Catholic nuns hold candles as they take part in the Washing of the Feet ceremony in the Church of the Holy Sepulchre in Jerusalem's Old City.
(photo credit: REUTERS)
Pope Francis presided at a Good Friday service where he heard the Vatican's official preacher accuse the international community of indifference to the persecution of Christians, a day after Islamist militants attacked a university in Kenya, killing at least 147 people.
Father Raniero Cantalamessa, whose title is "preacher of pontifical household," referred to the attack, in which the Al Shabaab militants initially killed indiscriminately but later freed some Muslims and targeted Christian students during a siege that lasted about 15 hours.
The long "Passion of the Lord" service, during which the pope prostrated in prayer on the marble floor of St. Peter's Basilica on the day Christians commemorate Jesus' crucifixion, is one of the few times he listens while someone else preaches.
Cantalamessa weaved his sermon around the plight of Christians today.
"Christians are of course not the only victims of homicidal violence in the world, but we cannot ignore that in many countries they are the most frequently targeted victims," he said.
Cantalamessa denounced "the disturbing indifference of world institutions and public opinion in the face of all this killing of Christians..."
Besides the Kenya killings, he mentioned the beheading of 22 Egyptian Coptic Christians last February by Islamic State militants in Libya.
Later on Friday, the second of four days of papal activities culminating on Easter Sunday, Francis was due to lead a candlelight "Way of the Cross" procession around the ruins of Rome's Colosseum.

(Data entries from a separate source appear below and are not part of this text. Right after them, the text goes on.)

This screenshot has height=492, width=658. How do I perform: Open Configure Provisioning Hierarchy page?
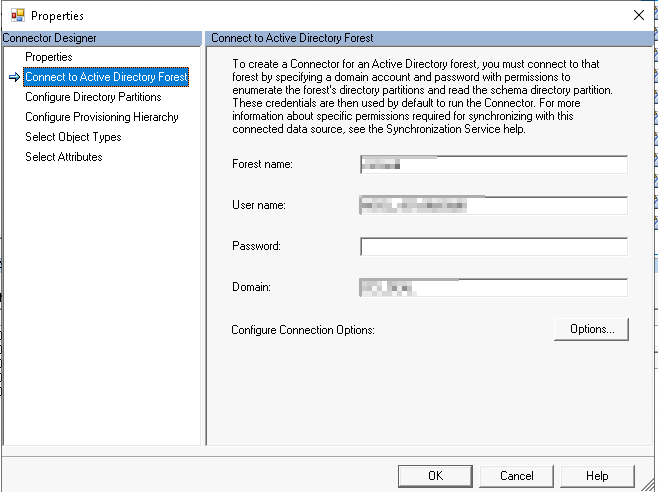[101, 117]
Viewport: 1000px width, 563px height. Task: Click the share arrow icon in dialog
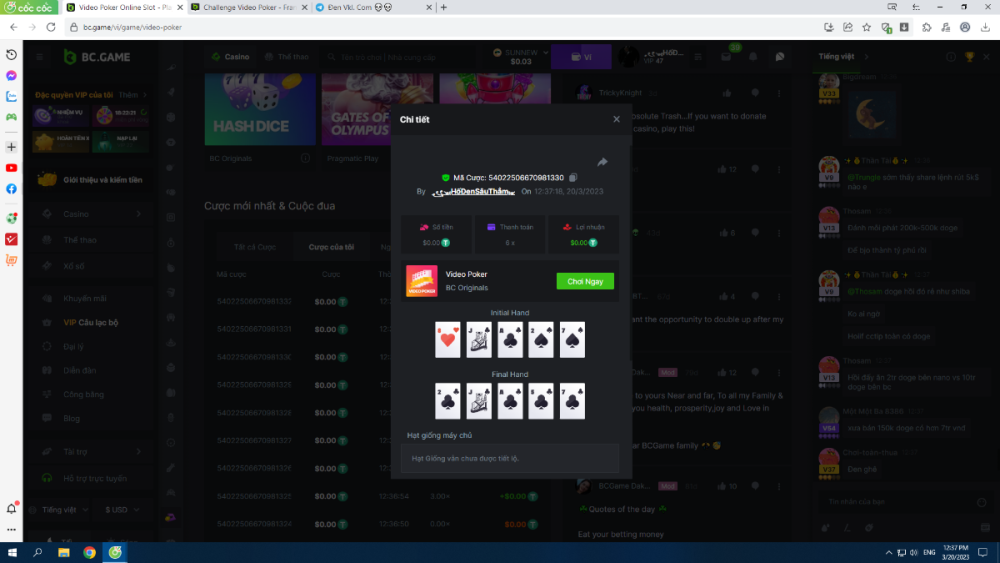[602, 162]
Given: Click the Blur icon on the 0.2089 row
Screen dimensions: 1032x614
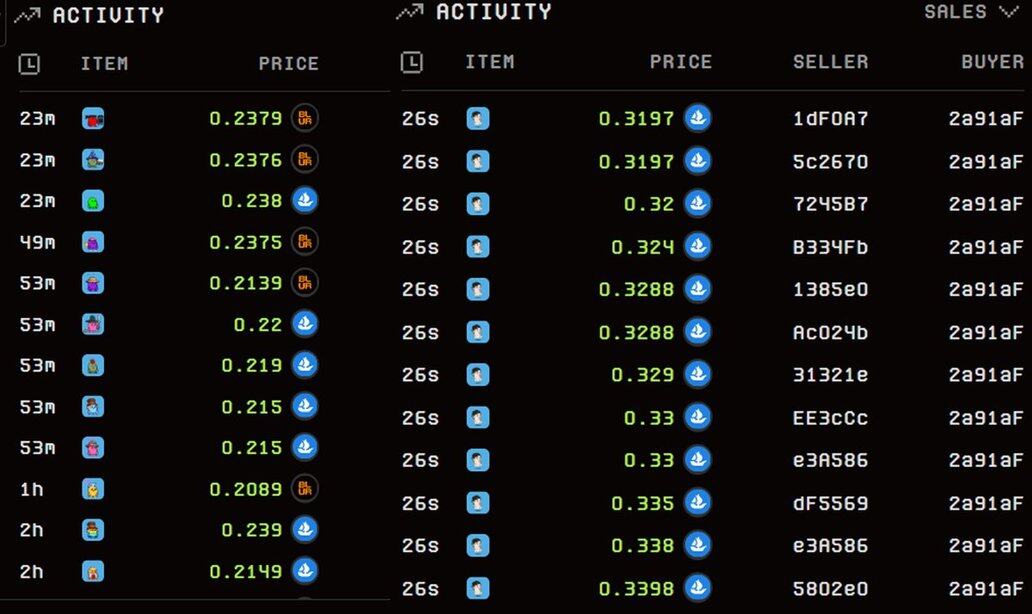Looking at the screenshot, I should tap(305, 489).
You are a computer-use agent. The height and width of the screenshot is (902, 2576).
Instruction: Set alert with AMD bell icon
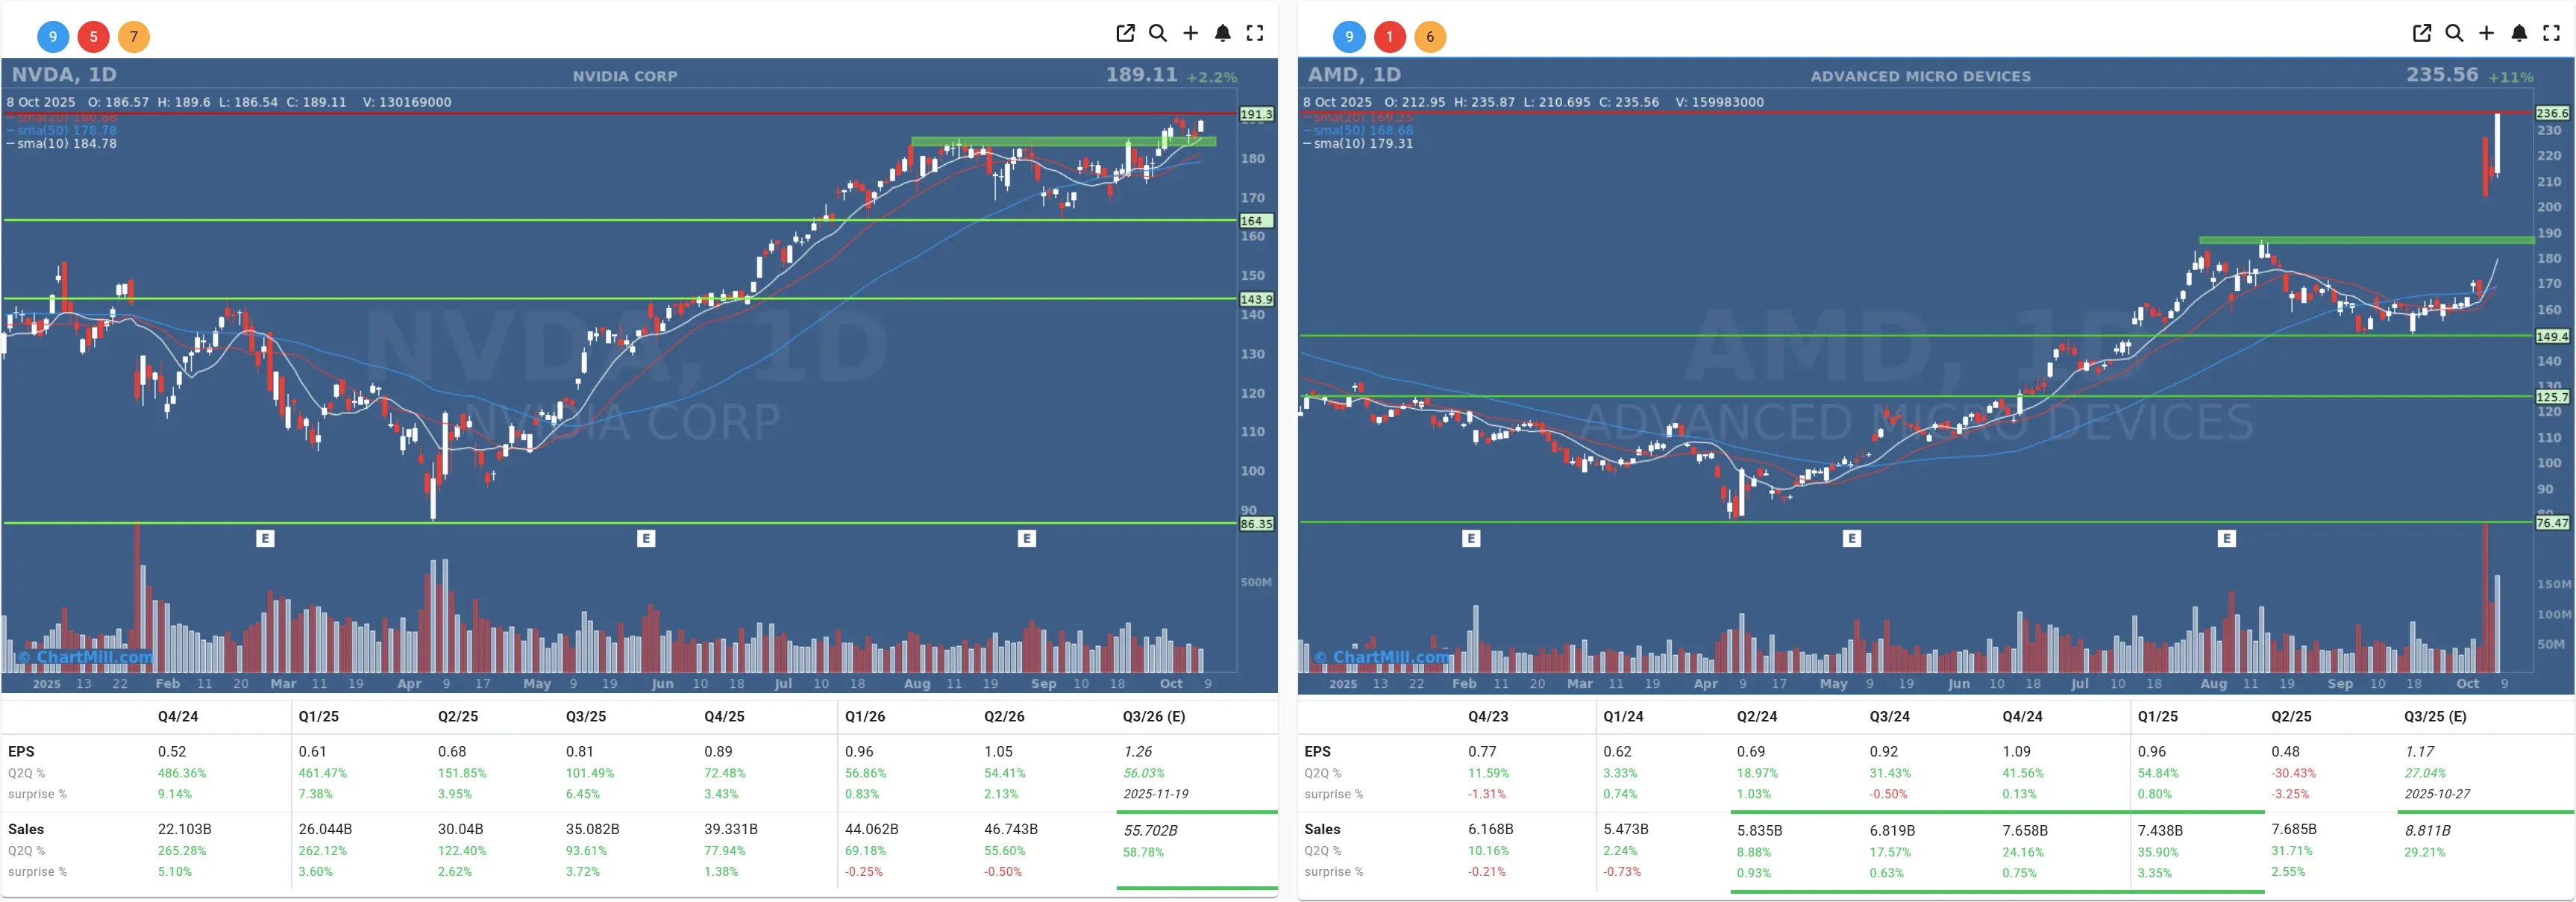pyautogui.click(x=2519, y=33)
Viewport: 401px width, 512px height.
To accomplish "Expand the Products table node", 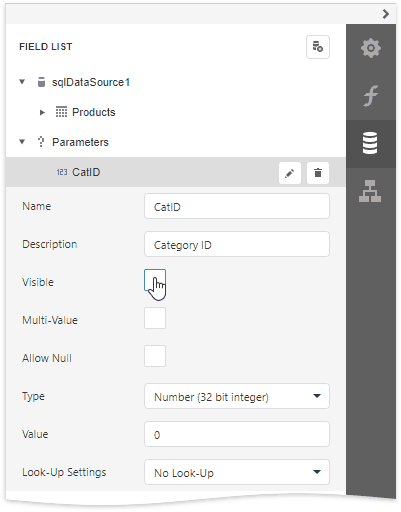I will pyautogui.click(x=42, y=112).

On Saturday night, the leader of the world's 1.2 billion Roman Catholic celebrates an Easter Eve service in St. Peter's Basilica and on Sunday he delivers his twice yearly "Urbi et Orbi" (to the city and the world) blessing and message.
The pope earlier on Friday condemned the Kenyan university attack as "senseless brutality."
Francis has expressed alarm over the plight of Christians targeted for their faith and has said the international community would be justified in using military force as a last resort to stop "unjust aggression" by Islamic State.